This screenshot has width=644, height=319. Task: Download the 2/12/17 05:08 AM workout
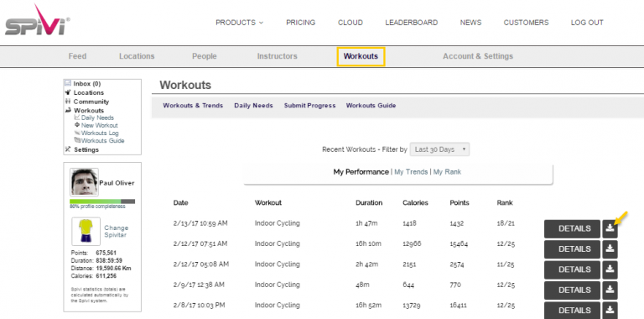[x=610, y=269]
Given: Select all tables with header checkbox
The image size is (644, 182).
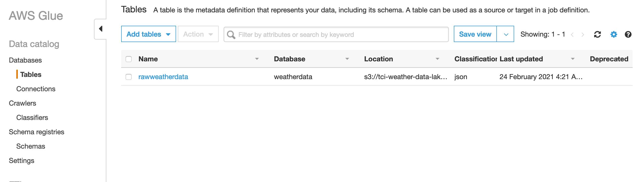Looking at the screenshot, I should click(x=129, y=59).
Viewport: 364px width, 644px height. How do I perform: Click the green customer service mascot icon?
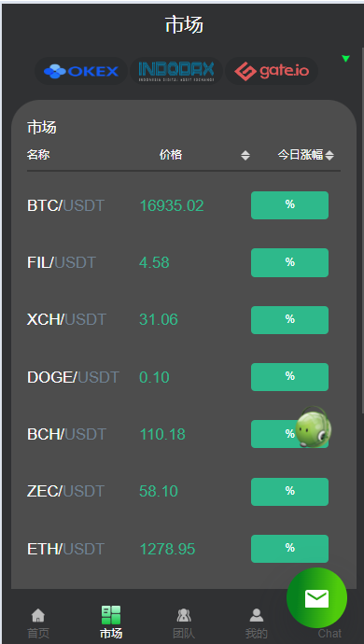tap(313, 427)
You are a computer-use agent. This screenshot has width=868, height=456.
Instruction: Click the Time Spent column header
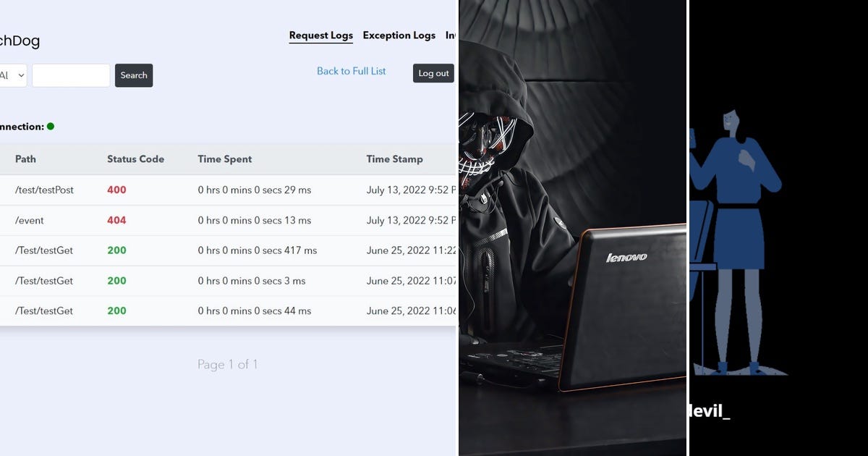225,159
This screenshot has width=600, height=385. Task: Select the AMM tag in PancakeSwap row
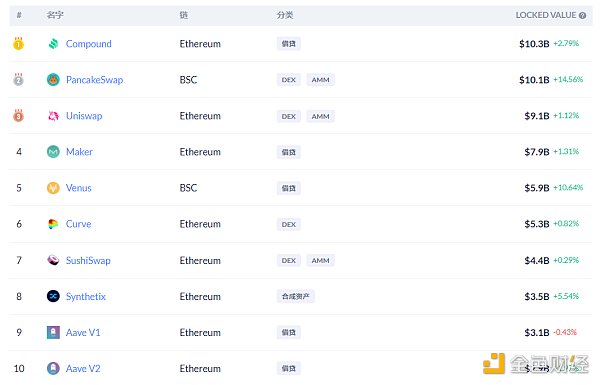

-------------------------

- [ACTION ITEM]:
Every line above that carries the string "Select" should be copied.

- [RESULT OF THIS EXERCISE]:
Given: Select all tables with header checkbox
This screenshot has width=600, height=385. Task: Select the AMM tag in PancakeSwap row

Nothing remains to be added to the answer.